Written: Elliot Stern
Directed: René Bonnière
From the moment this dark, super-spy series with the blonde glamazon and her mysterious, mullet-haired lover debuted, it was inevitable that the writers would give Nikita a mission where she had to seduce another woman.
The fact that the woman in question was perennial scifi/fantasy guest star Gina Torres just gave them more to play with. Torres is a versatile actor with an indefinable sensuality. Watch her work in Firefly, Alias and Xena to see exactly what I mean.
For anyone who doesn't know, La Femme Nikita was the original TV adaptation of the 1990 Luc Besson classic film of the same name, masterminded by Joel Surnow (creator of 24). LFN really started the whole female spy formula that was later perfected for Alias.
When cancelled after the fourth season, there was enormous fan pressure from LFN fans for the studio to wrap up existing storylines. The producers funded an additional 8-episodes, and it was the perfect ending.
Along with heroines from shows like Xena, Dark Angel, Alias, and Buffy, Nikita is one of those tortured women with a difficult destiny. She was made to suffer and suffer some more, to a degree unparalleled in genre television. As a rule there is often comic relief and romantic interludes enjoyed by the characters to allow them to blow off steam. Not so with LFN. This was week after week of unrelenting darkness, treachery, despair and death.
Despite clinging desperately to her own sense of morality, Nikita has no time or energy for tears. She's dangerous, sexy, achingly vulnerable, and every time she lets her guard down even the people who love her make her pay for it. The LFN writers were downright sadistic at times.
The only reason Nikita isn't "cancelled" (killed) by her superiors is because everyone recognises her value as a survivor. While she lives she might be impulsive and impertinent, but the powers see her as an essentially harmless operative who gets the job done. Everyone just assumes that if they put her in the field often enough one day her luck will run out and the Nikita problem will take care of itself. It never does.
But back to the lesbians. I don't think the episode "Open Heart" is the only indication that Nikita swings both ways. In this episode, Nikita must infiltrate a women's prison in order to stage a break with a Red Cell (bad guys) operative named Jenna. A bomb has been implanted into a Red Cell assassin and Jenna is the only one who knows the bomber's identity. Nikita must gain Jenna's trust, all the while intending to betray her.
When Nikita saves Jenna's life in prison a friendship is formed and an attraction grows. The two women kiss, although briefly, and it is obvious that whatever darker motives either of the women have, the kiss affects them more deeply than either of them could have expected. Jenna even tells Nikita that she loves her.

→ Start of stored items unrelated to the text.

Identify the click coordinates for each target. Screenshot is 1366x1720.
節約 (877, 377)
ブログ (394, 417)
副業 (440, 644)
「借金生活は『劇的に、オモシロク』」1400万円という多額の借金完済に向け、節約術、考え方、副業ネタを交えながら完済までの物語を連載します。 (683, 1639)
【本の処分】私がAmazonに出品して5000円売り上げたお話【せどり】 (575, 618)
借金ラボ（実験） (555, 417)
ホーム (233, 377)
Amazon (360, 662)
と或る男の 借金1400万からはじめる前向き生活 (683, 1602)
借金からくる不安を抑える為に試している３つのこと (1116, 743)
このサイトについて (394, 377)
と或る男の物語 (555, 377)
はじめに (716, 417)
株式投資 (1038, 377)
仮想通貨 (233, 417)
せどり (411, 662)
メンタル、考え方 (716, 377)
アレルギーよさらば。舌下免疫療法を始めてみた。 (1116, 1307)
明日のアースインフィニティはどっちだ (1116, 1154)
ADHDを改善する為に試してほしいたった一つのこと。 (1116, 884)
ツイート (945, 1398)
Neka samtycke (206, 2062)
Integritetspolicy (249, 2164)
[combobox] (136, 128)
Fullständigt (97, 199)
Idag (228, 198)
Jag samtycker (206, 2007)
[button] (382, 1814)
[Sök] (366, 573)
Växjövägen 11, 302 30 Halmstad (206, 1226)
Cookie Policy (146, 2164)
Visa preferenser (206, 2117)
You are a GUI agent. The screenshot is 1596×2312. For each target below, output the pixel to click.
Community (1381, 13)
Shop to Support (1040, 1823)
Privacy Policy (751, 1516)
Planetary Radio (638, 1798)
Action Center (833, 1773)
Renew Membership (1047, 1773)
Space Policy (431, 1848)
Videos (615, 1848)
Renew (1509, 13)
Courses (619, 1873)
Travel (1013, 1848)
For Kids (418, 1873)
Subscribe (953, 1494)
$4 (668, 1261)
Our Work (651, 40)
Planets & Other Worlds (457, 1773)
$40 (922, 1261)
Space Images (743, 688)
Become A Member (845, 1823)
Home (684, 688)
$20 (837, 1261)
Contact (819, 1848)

They finally make their escape, and Jenna is immediately captured and interrogated. Despite their best efforts, Section One are unable to make her crack. They send in Nikita to try and distract Jenna. It seems to work. Jenna asks Nikita if she felt anything when they were together. Nikita seems to admit the truth, that she truly felt desire for Jenna.
Not only do the two women play with each other's emotions, they play with ours as well. It's always intense when Nikita develops feelings for someone. In her cocoon-like existence in Section, Nikita's real emotions are rarely let out to play, and here the experiment has curious results. For the first time in ages she seems shocked by something that she's feeling, that she's experiencing something new.
The whole thing could have been a sham. Jenna might have been in love with Nikita, she might have been acting. But the episode is a real mind-bender, and each time I see it I change my mind as to how Jenna and Nikita are really feeling. To top it all off, here was a lesbian sweeps story that didn't leave me with a bad taste in my mouth.